COS 95-4 - Forest stand metric and longleaf pine mapping using LANDSAT imagery and FIA plot data

Thursday, August 15, 2019: 2:30 PM
L005/009, Kentucky International Convention Center
Joseph St. Peter1, John S. Hogland2, Jason B. Drake3 and Paul Medley3, (1)North Fork Analytics, LLC, Missoula, MT, (2)Rocky Mountain Research Station, Forest Service, Missoula, MT, (3)USDA Forest Service, Tallahassee, FL
Background/Question/Methods

This study integrated field-based FIA forest inventory data and Landsat 8 imagery to model and map forest characteristics to inform restoration activities in the critically endangered longleaf pine (Pinus palustris) ecosystems of the southeastern United States. U.S. Forest Service Forest Inventory and Analysis (FIA) field plot data were related to normalized Landsat 8 imagery using general linear regression and machine learning models. Multiple raster surfaces of forest metrics, including basal area (ft2 ac-1), stand density (trees ac-1), forest type and occurrence of longleaf pine, were created for a 28.8 million acre study area in Florida, Georgia and Alabama. Specific methods to improve modelled relationships over previous studies came from the use of forest type results to focus basal area and stand density estimates on areas where tree species groups of interest were present.
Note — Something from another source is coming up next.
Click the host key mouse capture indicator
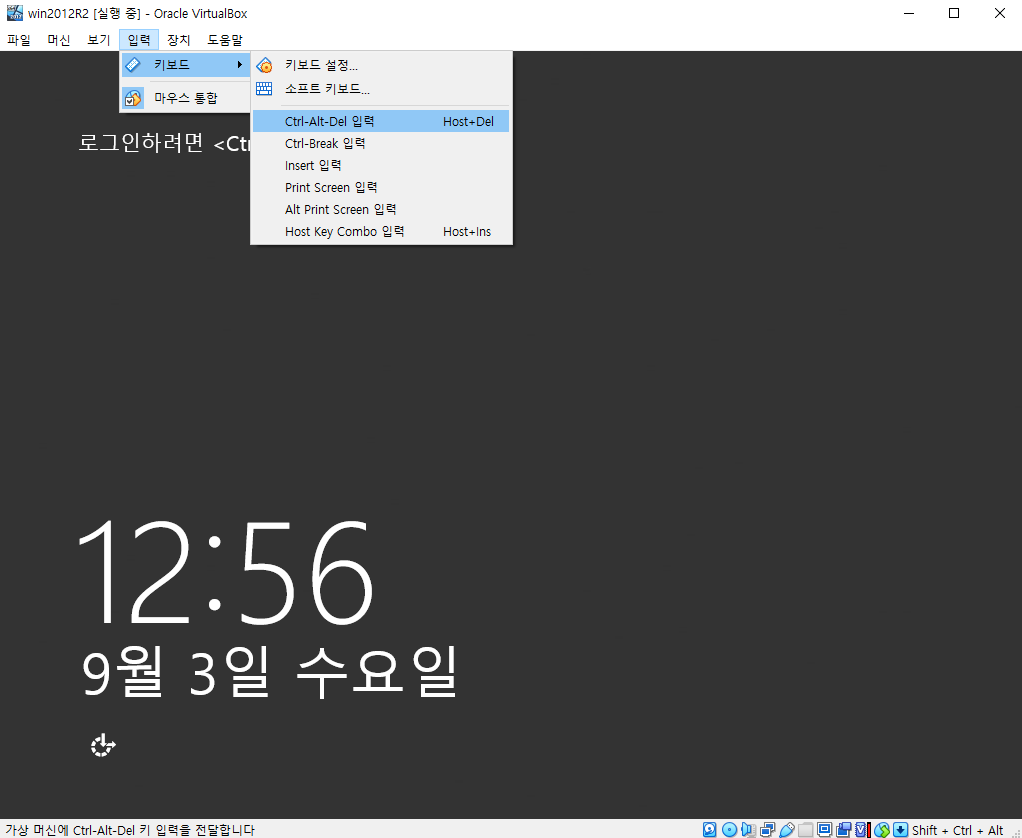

In addition, raster surface cells outside the range of predictive LANDSAT variables were not estimated, eliminating model extrapolation and exposing a challenge of using FIA data in this way.

Results/Conclusions

Basal area and stand density linear model results demonstrate a strong relationship between Landsat 8 imagery and FIA field plot data. The sixteen linear models of basal area and stand density covering our study area have R2 values ranging from 0.315 to 0.543, with an average of 0.421. The overall accuracy of the eight softmax neural network forest type models ranged between 0.78 and 0.87, averaging 0.83.

In total this project successfully produced 35 moderate resolution (30m) spatially explicit raster surfaces of estimated forest type, longleaf occurrence, basal area and stand density. These raster surfaces can be integrated with existing vector, tabular and raster datasets to inform and prioritize longleaf pine conservation and restoration efforts in the study area.